Q. We lost my aunt to covid at Christmas. She left a homemade will appointing my mother as her sole executor and beneficiary. Due to her ill health, I assisted my mother in administering the estate. Unfortunately, before she could benefit from the estate, my mother also passed away. My aunt owned a property which must now be sold, but who can deal with my aunt’s estate now that my mother has passed away?
A. So sorry to hear that you lost both your aunt and mother to covid. As your mother survived your aunt, who can now deal with your aunt’s estate depends upon whether your mother proved your aunt’s will and whether she herself left a will. If it is the case that she did both things, then your mother’s executors become entitled to administer your aunt’s estate through the chain of representation.

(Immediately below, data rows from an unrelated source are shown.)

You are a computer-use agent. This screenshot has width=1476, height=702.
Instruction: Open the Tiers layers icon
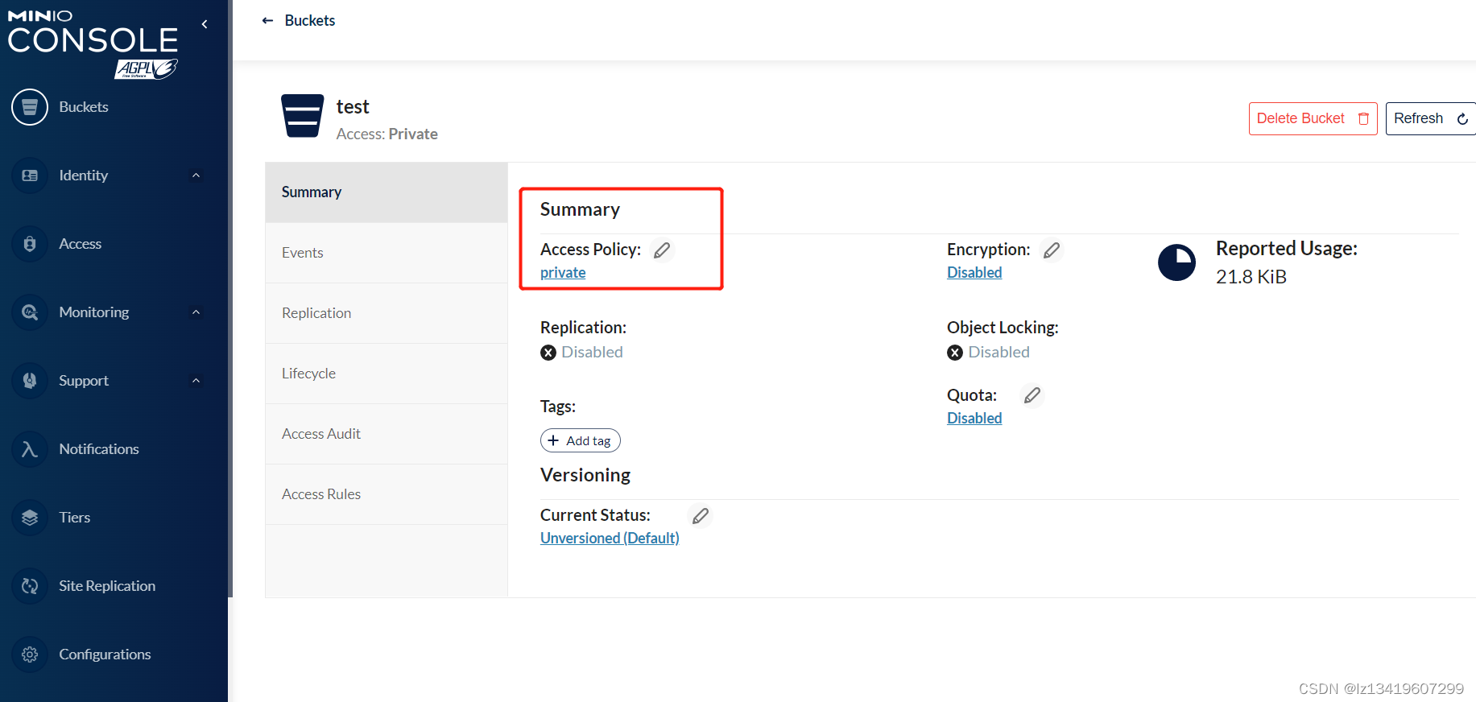(30, 518)
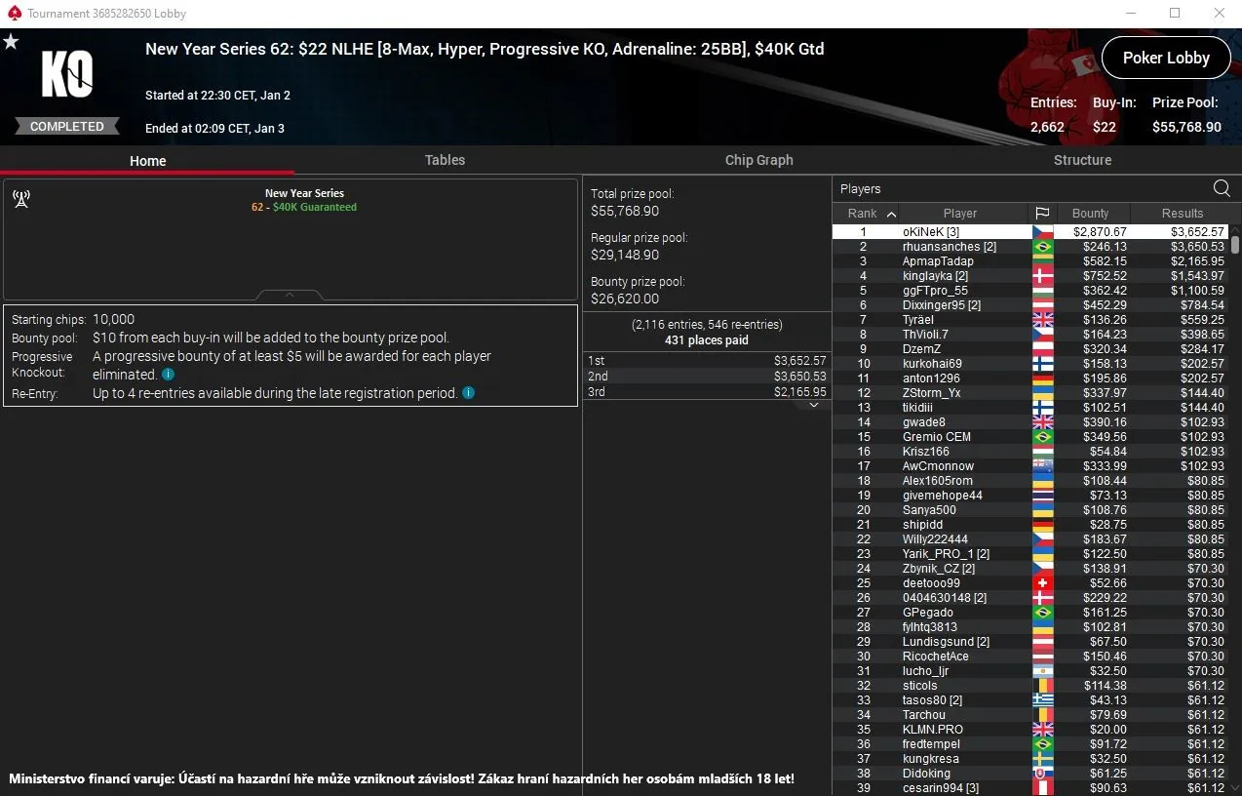Open the player search magnifier
Viewport: 1242px width, 796px height.
tap(1221, 188)
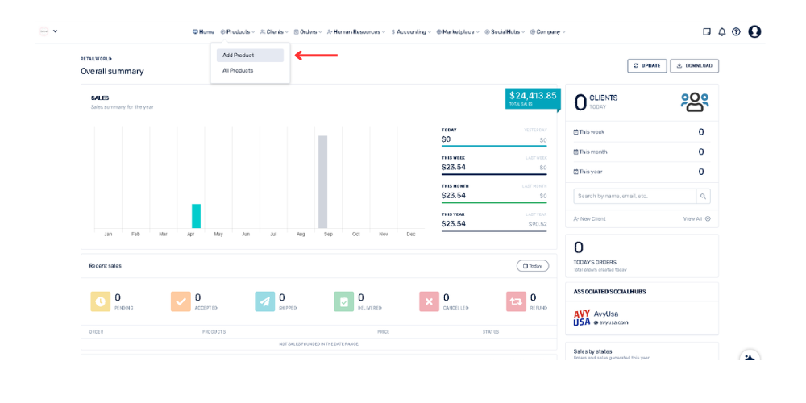Expand the Clients menu dropdown
The width and height of the screenshot is (806, 403).
(274, 32)
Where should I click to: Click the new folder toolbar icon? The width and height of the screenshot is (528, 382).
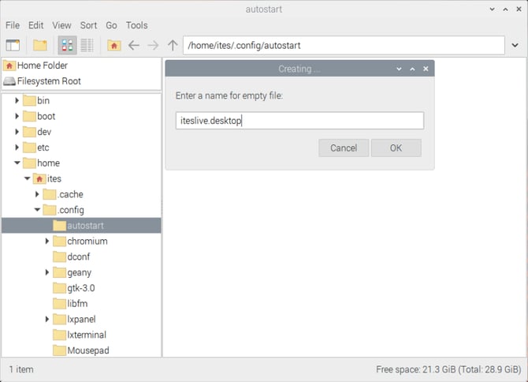point(39,46)
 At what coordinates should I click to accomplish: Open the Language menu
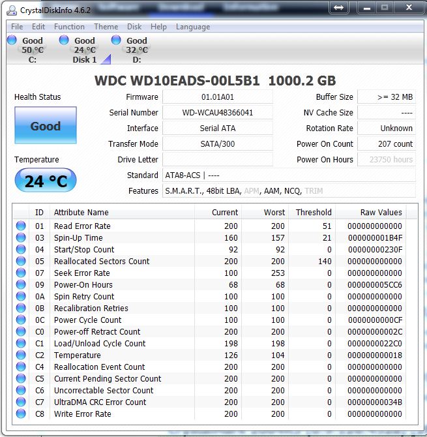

If your mother left a will but did not prove your aunt’s will, then your mother’s executors will need to apply for a grant of probate to aunt’s estate before they can act, as the chain is otherwise in abeyance. If your mother’s executors do not wish to perpetuate the chain, then they can renounce probate. However, they can still make an application for a grant of letters of administration (with will annexed) to your aunt’s estate as your mother was the sole residuary beneficiary.
If your mother did not leave a will, then the chain is broken and the Rules of Intestacy will determine who can take out a Grant of Letters of Administration to her estate, and who will in turn be entitled to take out a Grant to your aunt’s estate.
Your case highlights the danger of preparing so called “homemade wills” and the need to take professional advice. Despite your aunt’s best intentions, such complications could have been avoided if she had appointed more than one executor.